Haiti's agriculture sector, more than one-quarter of the Caribbean nation's economy, is poised to bounce back as the one-year anniversary of a crushing earthquake arrives tomorrow.
Very shortly after the 7.0-magnitude quake on January 12, 2010, the Food and Agriculture Organization of the United Nations and the World Food Programme began assessing Haiti's crop and food security status. On top of concluding the industry had been damaged, the relief organizations also provided much-needed agricultural assistance.
"Although the earthquake was by and large an urban tragedy, its impact resounded throughout the country, severely disrupting economic infrastructure in rural areas," according to a statement from the Food and Agriculture Organization.
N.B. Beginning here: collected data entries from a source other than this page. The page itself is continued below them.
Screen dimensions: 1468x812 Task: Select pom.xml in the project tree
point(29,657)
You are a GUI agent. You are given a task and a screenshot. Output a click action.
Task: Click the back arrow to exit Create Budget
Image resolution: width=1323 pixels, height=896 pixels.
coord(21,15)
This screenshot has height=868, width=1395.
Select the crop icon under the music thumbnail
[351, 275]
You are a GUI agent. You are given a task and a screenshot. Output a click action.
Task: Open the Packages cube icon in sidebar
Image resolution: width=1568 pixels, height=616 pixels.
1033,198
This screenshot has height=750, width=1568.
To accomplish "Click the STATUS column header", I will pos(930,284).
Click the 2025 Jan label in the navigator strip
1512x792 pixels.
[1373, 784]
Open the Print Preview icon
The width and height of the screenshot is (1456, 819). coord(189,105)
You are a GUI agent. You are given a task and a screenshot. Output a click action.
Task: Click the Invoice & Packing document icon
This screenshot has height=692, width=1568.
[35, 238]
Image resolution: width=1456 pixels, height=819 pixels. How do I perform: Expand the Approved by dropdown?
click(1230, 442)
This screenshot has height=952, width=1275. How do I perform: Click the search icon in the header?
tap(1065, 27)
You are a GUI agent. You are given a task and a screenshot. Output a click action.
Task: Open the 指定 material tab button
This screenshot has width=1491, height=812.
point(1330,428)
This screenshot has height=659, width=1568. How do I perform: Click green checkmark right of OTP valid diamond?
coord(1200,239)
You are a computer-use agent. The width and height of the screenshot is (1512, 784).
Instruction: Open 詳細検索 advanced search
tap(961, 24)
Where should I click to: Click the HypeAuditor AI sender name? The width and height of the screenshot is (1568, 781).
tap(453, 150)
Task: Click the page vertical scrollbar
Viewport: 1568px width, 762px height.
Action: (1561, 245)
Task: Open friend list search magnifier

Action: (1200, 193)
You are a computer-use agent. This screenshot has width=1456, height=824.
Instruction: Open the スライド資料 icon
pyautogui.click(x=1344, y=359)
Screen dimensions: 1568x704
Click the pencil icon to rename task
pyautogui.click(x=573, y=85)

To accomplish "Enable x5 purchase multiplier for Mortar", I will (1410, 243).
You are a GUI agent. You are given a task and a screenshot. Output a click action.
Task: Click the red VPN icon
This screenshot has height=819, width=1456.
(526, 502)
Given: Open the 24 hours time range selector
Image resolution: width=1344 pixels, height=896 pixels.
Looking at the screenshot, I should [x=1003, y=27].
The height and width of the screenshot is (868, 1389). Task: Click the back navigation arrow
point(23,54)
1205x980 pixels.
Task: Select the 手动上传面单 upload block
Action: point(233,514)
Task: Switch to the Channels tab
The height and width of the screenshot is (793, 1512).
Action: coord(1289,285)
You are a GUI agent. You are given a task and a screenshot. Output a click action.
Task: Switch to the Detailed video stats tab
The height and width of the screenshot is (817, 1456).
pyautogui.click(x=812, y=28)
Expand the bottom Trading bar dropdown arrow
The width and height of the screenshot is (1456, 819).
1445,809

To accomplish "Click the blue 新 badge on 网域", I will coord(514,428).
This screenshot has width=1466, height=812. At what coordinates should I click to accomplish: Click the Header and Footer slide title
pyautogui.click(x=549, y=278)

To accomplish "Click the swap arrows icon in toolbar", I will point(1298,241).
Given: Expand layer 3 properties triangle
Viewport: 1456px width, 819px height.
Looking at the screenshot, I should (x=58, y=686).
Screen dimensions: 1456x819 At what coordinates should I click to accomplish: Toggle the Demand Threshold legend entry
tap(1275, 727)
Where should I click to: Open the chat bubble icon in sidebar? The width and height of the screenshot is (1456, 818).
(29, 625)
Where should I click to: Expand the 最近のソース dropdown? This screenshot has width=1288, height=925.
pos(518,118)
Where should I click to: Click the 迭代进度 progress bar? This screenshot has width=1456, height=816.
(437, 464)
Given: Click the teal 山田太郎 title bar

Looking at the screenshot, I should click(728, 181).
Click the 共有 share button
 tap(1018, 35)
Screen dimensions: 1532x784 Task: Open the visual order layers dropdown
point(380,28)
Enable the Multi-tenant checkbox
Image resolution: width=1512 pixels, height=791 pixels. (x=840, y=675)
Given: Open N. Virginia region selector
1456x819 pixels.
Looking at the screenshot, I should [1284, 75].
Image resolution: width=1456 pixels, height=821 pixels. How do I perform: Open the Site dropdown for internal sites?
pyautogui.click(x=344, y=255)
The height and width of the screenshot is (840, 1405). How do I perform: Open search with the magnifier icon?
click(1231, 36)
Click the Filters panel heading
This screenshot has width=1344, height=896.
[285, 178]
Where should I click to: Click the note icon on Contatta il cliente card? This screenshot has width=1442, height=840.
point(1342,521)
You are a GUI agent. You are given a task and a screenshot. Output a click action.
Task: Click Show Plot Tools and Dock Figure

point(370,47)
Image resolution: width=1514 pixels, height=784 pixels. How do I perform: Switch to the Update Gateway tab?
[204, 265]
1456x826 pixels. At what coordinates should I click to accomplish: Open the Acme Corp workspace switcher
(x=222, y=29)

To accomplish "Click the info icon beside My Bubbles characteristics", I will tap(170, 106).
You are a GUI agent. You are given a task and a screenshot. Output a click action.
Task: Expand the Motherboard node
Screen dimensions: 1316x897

The groups have stepped forward to help facilitate food assistance, agriculture activity and the distribution of seeds, tools and fertilizers, all of which has contributed to a challenging situation. The FAO's contributions – which include water pumps and tons of fertilizer and vegetable seeds – have benefited at least 17,000 urban and rural households.
"Over half of the country’s population lives in rural areas – between five and six million people – and the majority of these practice some form of farming or agricultural production," according to an FAO statement issued on Monday. "The agriculture sector is by far Haiti’s biggest employer, accounting for about 26 percent of the country’s economic output."